Taipei Medical University (TMU) and National Taiwan University Hospital (NTUH) yesterday announced two research breakthroughs related to precision medical care of liver cancer and chronic kidney disease.
They said at a news conference that they have been collaborating on several projects on precision medical care for liver cancer and kidney diseases, citing that there are more than 90,000 people who are on dialysis in Taiwan.
NTUH superintendent Wu Ming-shiang (吳明賢) said the two hospitals have strong research capacity, so their collaboration can achieve highly effective results.
Photo: Chiu Chih-jou, Taipei Times
That many of the studies were conducted by interdisciplinary or even multinational medical teams shows the strength of Taiwan’s precision medicine to the world, Wu said.
Taiwan historically had a high prevalence of hepatitis B, with carrier rates reaching about one-fifth of the population and many affected by the “hepatitis-cirrhosis-liver cancer” disease progression, NTUH Department of Internal Medicine attending physician Tsai Feng-chiao (蔡丰喬) said.
While vaccination and increased early screening have reduced virus-induced liver cancer cases, metabolic disorders and fatty liver disease continue to pose a serious health threat, Tsai said.
As effective treatment options are limited, some medical teams are looking to develop personalized diagnostic and therapeutic strategies based on a person’s cancer etiology, he said.
Tsai said their team, led by NTUH vice superintendent Kao Jia-horng (高嘉宏) and in partnership with TMU, employed multiomics techniques to investigate variations in the genome, transcriptome and kinome across liver cancer patients.
Their findings explained tumor heterogeneity and its implications for disease progression and treatment response, NTUH said.

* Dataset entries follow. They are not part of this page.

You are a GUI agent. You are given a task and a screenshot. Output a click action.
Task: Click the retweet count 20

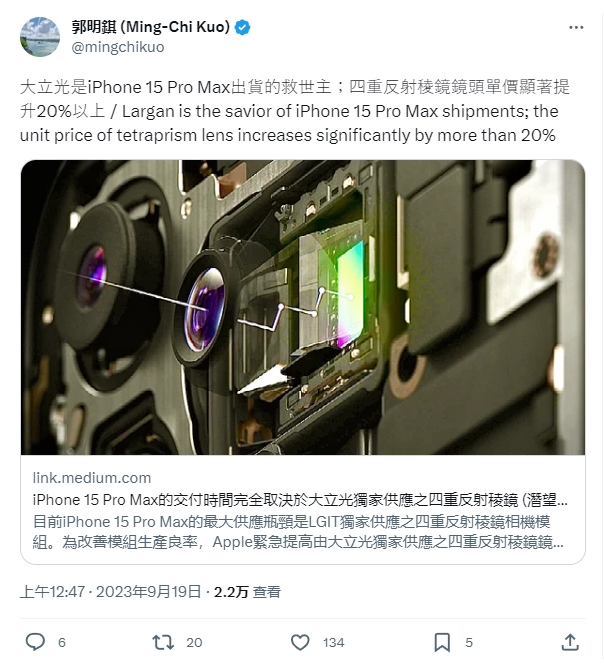click(194, 642)
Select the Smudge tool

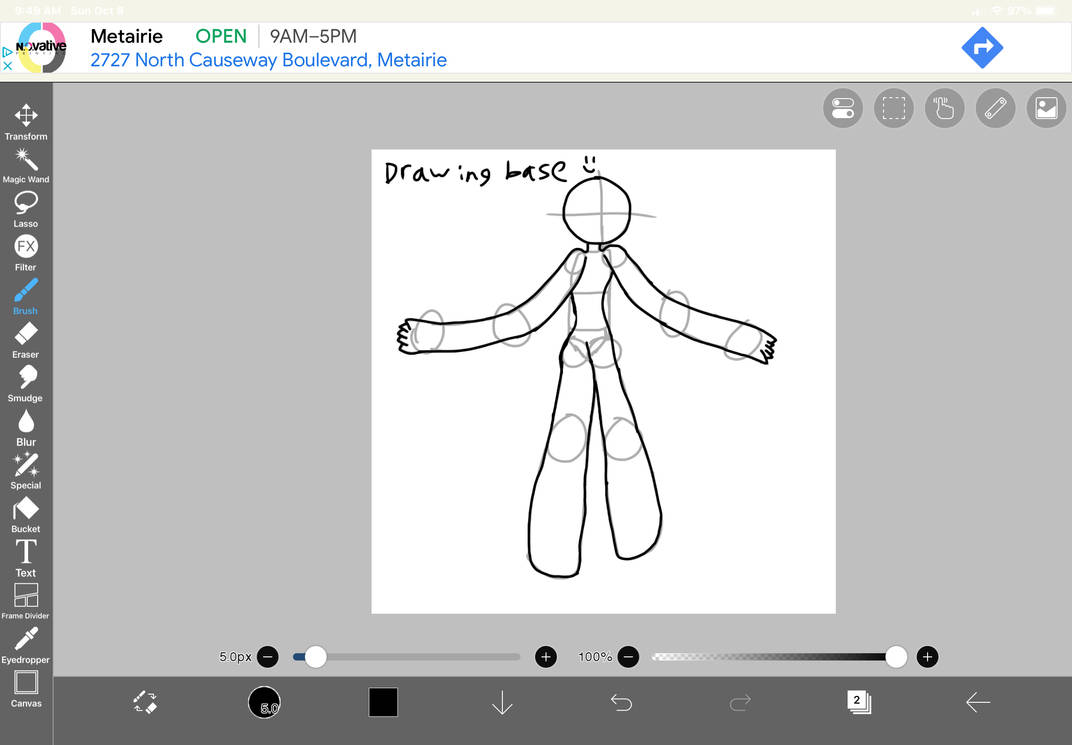click(25, 381)
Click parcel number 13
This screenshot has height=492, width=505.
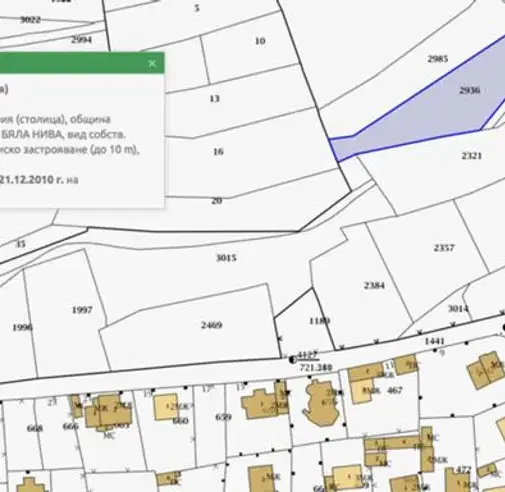pyautogui.click(x=214, y=99)
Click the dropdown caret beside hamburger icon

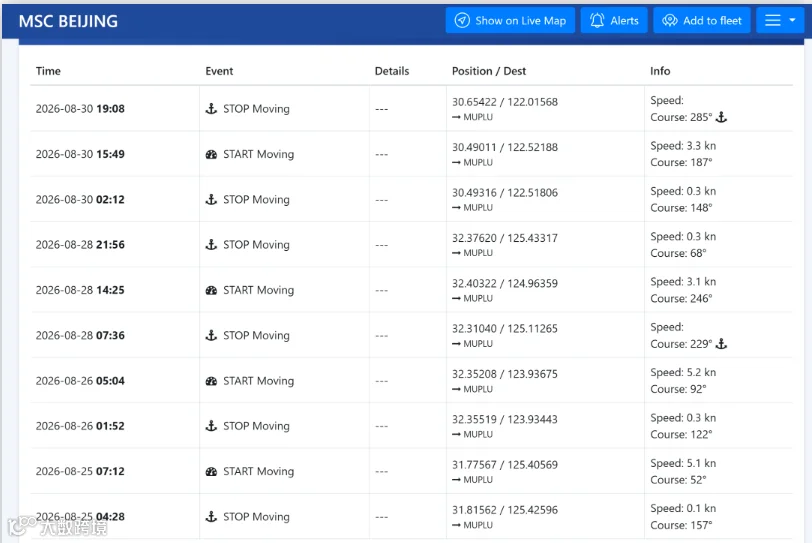coord(792,20)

Meanwhile, NTUH hepatologist Su Tung-hung (蘇東弘) analyzed a large hepatitis B patient database to identify single nucleotide polymorphisms associated with virus-induced liver cancer, the hospital said.
TMU assistant professor Chang Ching-wen researched how immune microenvironments surrounding tumor cells influence cancer growth and therapeutic outcomes through integrative genomic and transcriptomic profiling, it said.
The joint effort has led to the creation of a comprehensive liver cancer tumor database, which could accelerate the identification of personalized biomarkers and support the realization of precision liver cancer care, it said.
Furthermore, through high-throughput experiments and artificial intelligence analysis, the team developed a “gene interference plus drug inhibition” platform and identified two promising combination therapies which were validated using TMU clinical patient data, it said.
Although the discoveries are not ready for clinical application, they mark major milestones in cancer therapy research, it added.